Administração irregular do espólio. Espólio originalmente composto por múltiplos imóveis e ativos reduzido a fração mínima de seu patrimônio. Dívidas fiscais e condominiais relevantes. Recebimento direto de alugueres sem depósito judicial. Ausência de prestação de contas. Indícios claros de negligência continuada. Agravante que sustentou que a dilapidação patrimonial ocorreu em gestão anterior, negando a sua responsabilidade. Contexto probatório, todavia, revela inércia administrativa, falta de transparência, desistência imotivada de ações e perdas verificáveis de bens ao longo do inventário. Inventariante que, sob fiscalização judicial, deve resguardar, organizar e contabilizar o monte. Inteligência do art. 622 do CPC. Hipóteses legais de remoção configuradas. Decisão de primeiro grau mantida. Agravo desprovido. [ ... ]
INVENTÁRIO. REMOÇÃO DE INVENTARIANTE. AUSÊNCIA DE INCIDENTE PROPRIO. NULIDADE NÃO CONFIGURADA. CONTRADITÓRIO PRESERVADO. INDÍCIOS DE DILAPIDAÇÃO DO PATRIMÔNIO DO ESPÓLIO. RECURSO DESPROVIDO.
1. Agravo de instrumento interposto contra decisão que em autos de inventário removeu cautelarmente a inventariante. 2. A parte agravante alega ausência de instauração de incidente próprio e nega haver confusão patrimonial entre contas de empresa do espólio e suas despesas pessoais. 3. A necessidade de incidente não é absoluta, sendo dispensável quando garantido o contraditório. 4. Há indícios de confusão patrimonial, conforme se verifica dos autos do inventário e constatado em ação de exigir de contas, em que afastada a inventariante da administração da empresa. 5. Recurso improvido. [ ... ]
(4) – DA CONTUNDENTE INÉRCIA À CONCLUSÃO DO INVENTÁRIO
No mais, semelhantemente incontroverso que o inventariante, mesmo após mais de sete anos do ajuizamento do inventário, deixou de apresentar, até mesmo, as primeiras declarações, circunstância que evidencia manifesta inércia no regular andamento do feito.
Além disso, ele vem percebendo, de forma exclusiva, os frutos decorrentes da locação dos imóveis integrantes do espólio, sem qualquer prestação de contas aos demais herdeiros.
Tal conduta não se mostra admissível, sobretudo porque a utilização exclusiva dos bens do monte partilhável, assim como a alegada quitação de despesas de conservação, sem prévia autorização judicial ou justificativa idônea, acarreta prejuízo direto aos demais sucessores. Isso se agrava diante do prolongado período em que o inventariante permanece usufruindo isoladamente da renda produzida pelos imóveis, havendo, inclusive, risco concreto de insuficiência de seu quinhão para futura recomposição dos valores devidos aos demais herdeiros.

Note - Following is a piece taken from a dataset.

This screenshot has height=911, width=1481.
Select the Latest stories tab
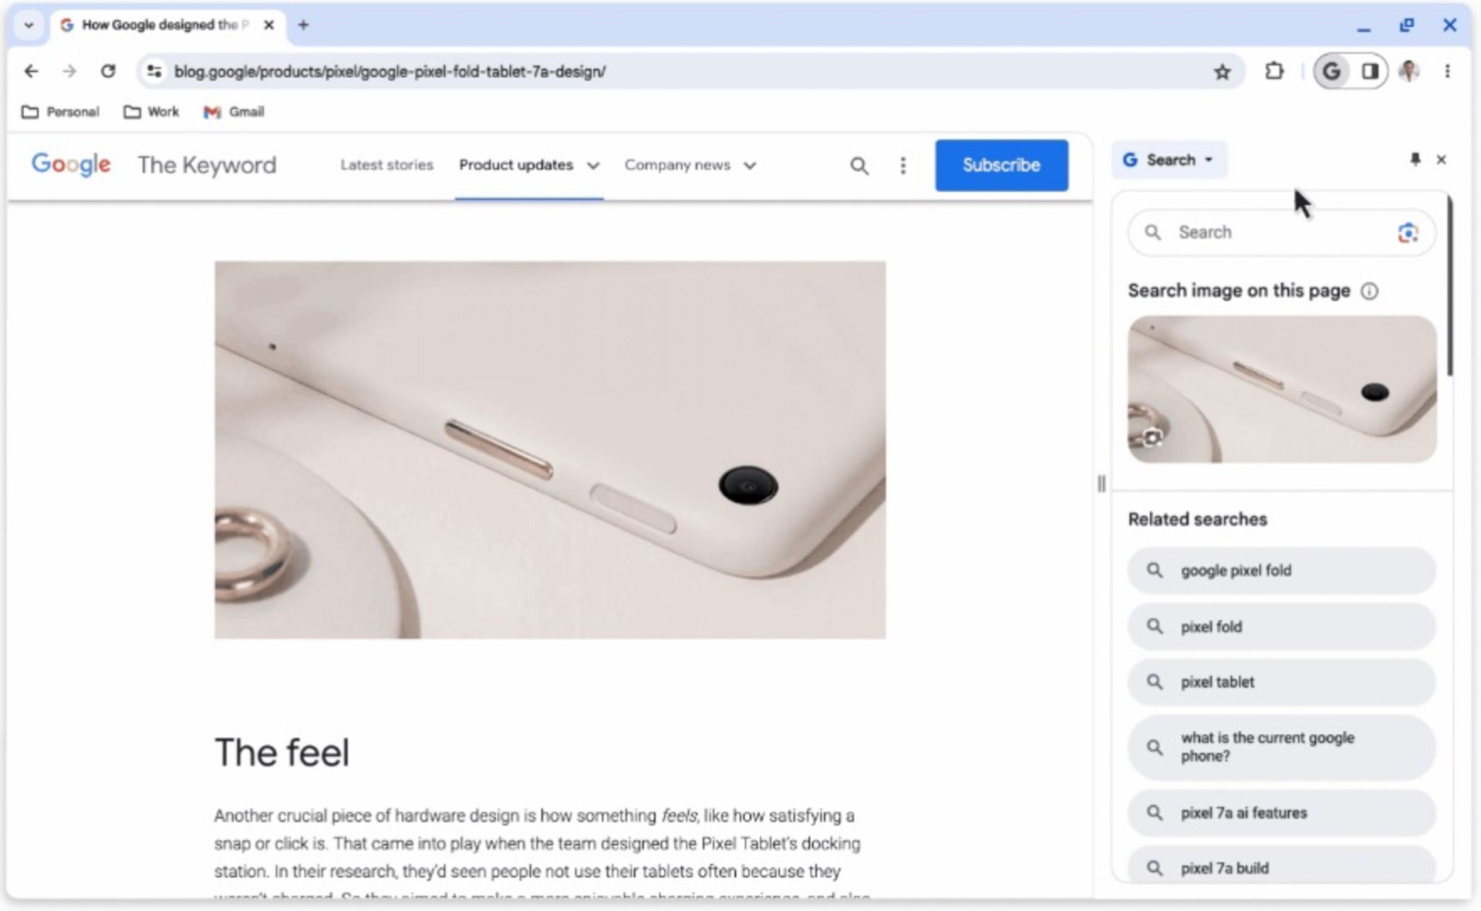[x=386, y=165]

Nesse contexto, a ausência de movimentação útil do inventário, somada à fruição exclusiva dos bens do espólio e à inexistência de prestação de contas, autoriza a instauração, inclusive de ofício, do incidente de remoção da inventariante.
No mais, aquele atua como auxiliar da confiança do juízo, incumbido da administração do espólio até a efetivação da partilha. Assim, constatado que não vem desempenhando regularmente as atribuições legais inerentes ao múnus — dentre elas impulsionar o feito, apresentar as primeiras declarações e prestar contas dos frutos do acervo hereditário —, impõe-se sua destituição, com a consequente nomeação de terceiro apto a conduzir adequadamente o inventário.

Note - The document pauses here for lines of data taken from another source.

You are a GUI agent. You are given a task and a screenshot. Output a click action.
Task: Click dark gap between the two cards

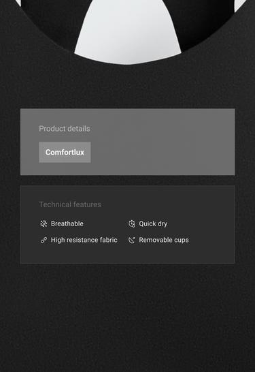click(x=127, y=181)
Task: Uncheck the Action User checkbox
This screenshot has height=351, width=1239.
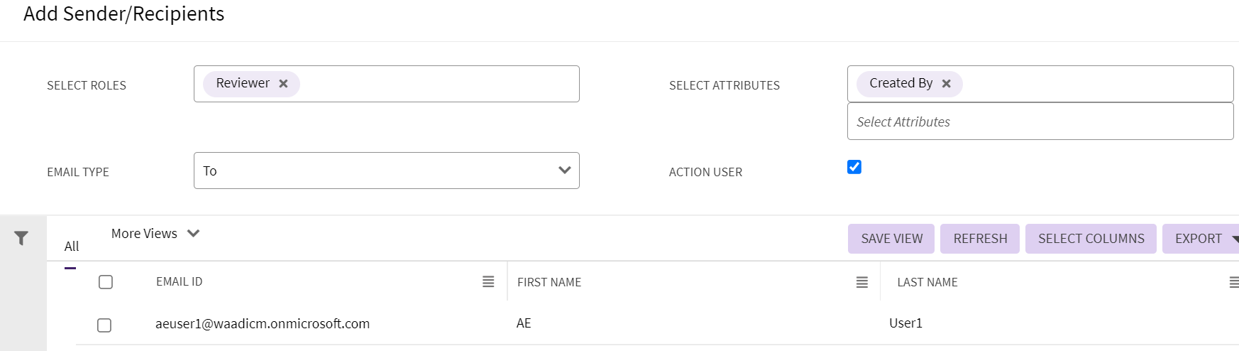Action: click(854, 167)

Isso porque a paralização do feito não apenas compromete os interesses dos herdeiros, mas também repercute negativamente sobre a própria Fazenda Pública, que deixa de arrecadar os tributos eventualmente incidentes. Não por outra razão, o art. 616, inc. VIII, do CPC atribui legitimidade concorrente à Fazenda Pública para requerer inventário e partilha quando houver interesse.
(5) – DO PEDIDO LIMINAR DE REMOÇÃO DO INVENTARIANTE
Com efeito, inconteste que o inventariante deixou de observar os deveres básicos inerentes ao seu mister, negligenciando a resolução rápida do inventário, além de elementos suficientes de dilapidação do patrimônio
As circunstâncias narradas evidenciam a urgência na adoção de medida de natureza cautelar.